Los efectos de la radiación sobre Hiroshima y Nagasaki siguen reinventándose en diversas ficciones distópicas, la más conocida quizás sea el manga cyberpunk “Akira”, publicado en la revista nipona “Young Magazine” entre 1984 y 1990 y llevado al cine en 1988. La obra de Katsuhiro Otomo coincide con la recesión económica de que aun el país busca recuperarse, la aparición de un discurso anti-americano en el país y el inicio de las manifestaciones contra el uso de la energía nuclear. Su historia nos habla de disputas por el poder y el ansia de los políticos por el control de la extraña tecnología alienígena. Entre explosiones nucleares, persecuciones entre motos a gran velocidad y tiroteos por doquier, Ōtomo usa el dilema de sus jóvenes protagonistas para explorar el valor de la amistad, el aislamiento y la desilusión de la subcultura adolescente, confrontada a un Estado consumido por la corrupción.

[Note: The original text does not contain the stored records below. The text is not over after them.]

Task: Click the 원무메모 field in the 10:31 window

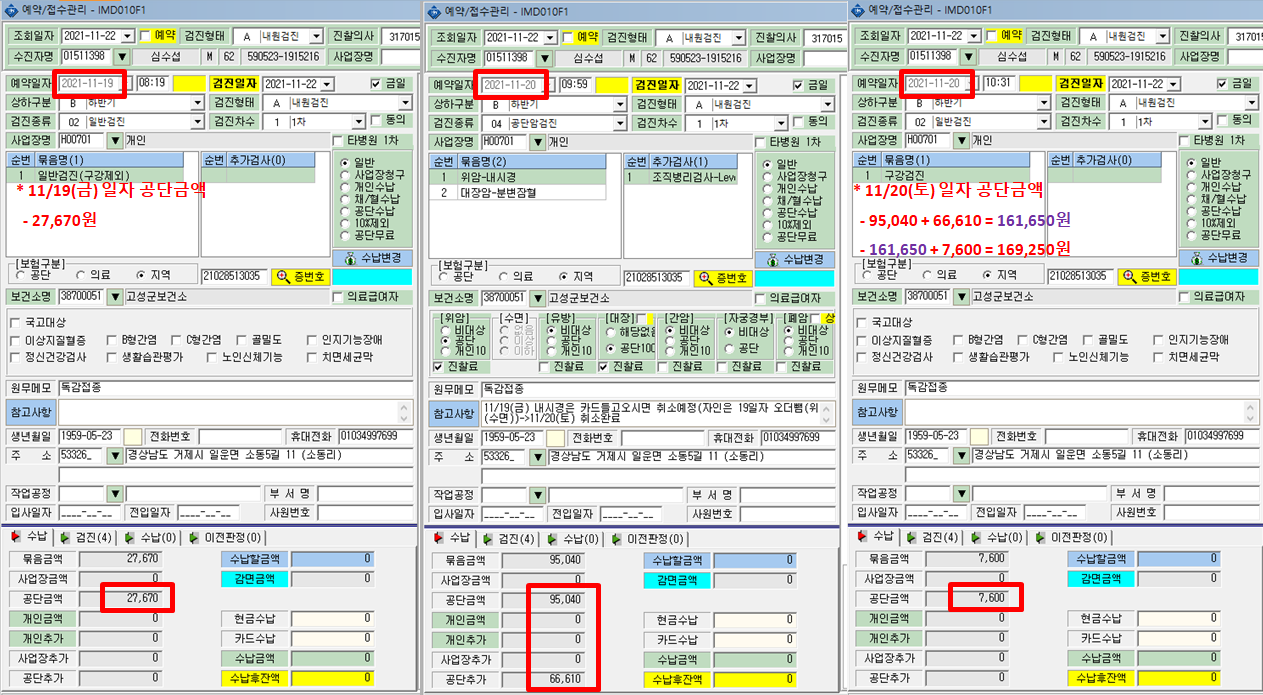Action: click(x=1081, y=386)
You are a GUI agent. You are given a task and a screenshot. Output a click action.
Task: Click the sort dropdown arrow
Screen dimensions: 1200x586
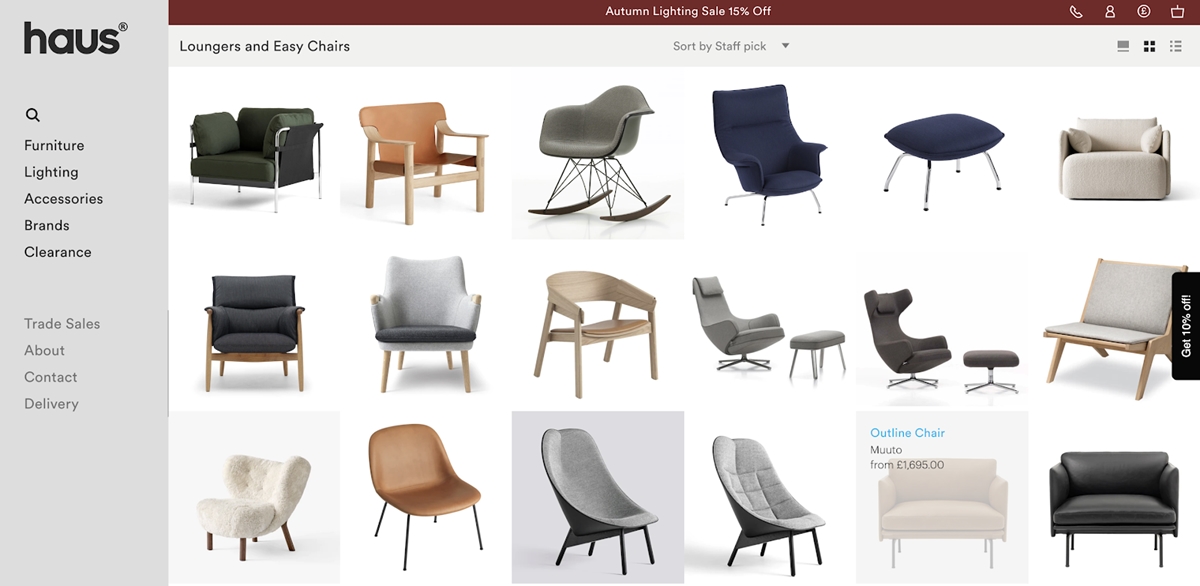coord(785,46)
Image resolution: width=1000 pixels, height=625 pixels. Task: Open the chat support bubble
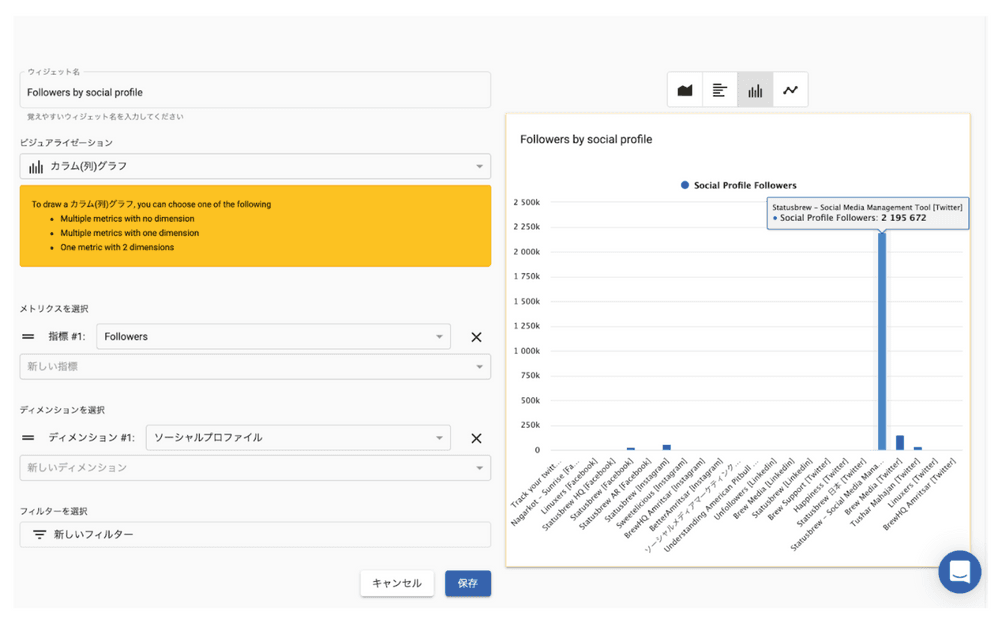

Si en la obra de Ōtomo NeoTokio estalla por una explosión atómica, sucederá lo mismo en “Godzilla vs. Destoroyah” (1995), cuyo enfrentamiento provoca no solo la muerte del entrañable lagarto, sino una explosión nuclear que arrasará con la capital. Metáfora de que nuevos monstruos, aún más fuertes, asoman en las actuales pesadillas colectivas.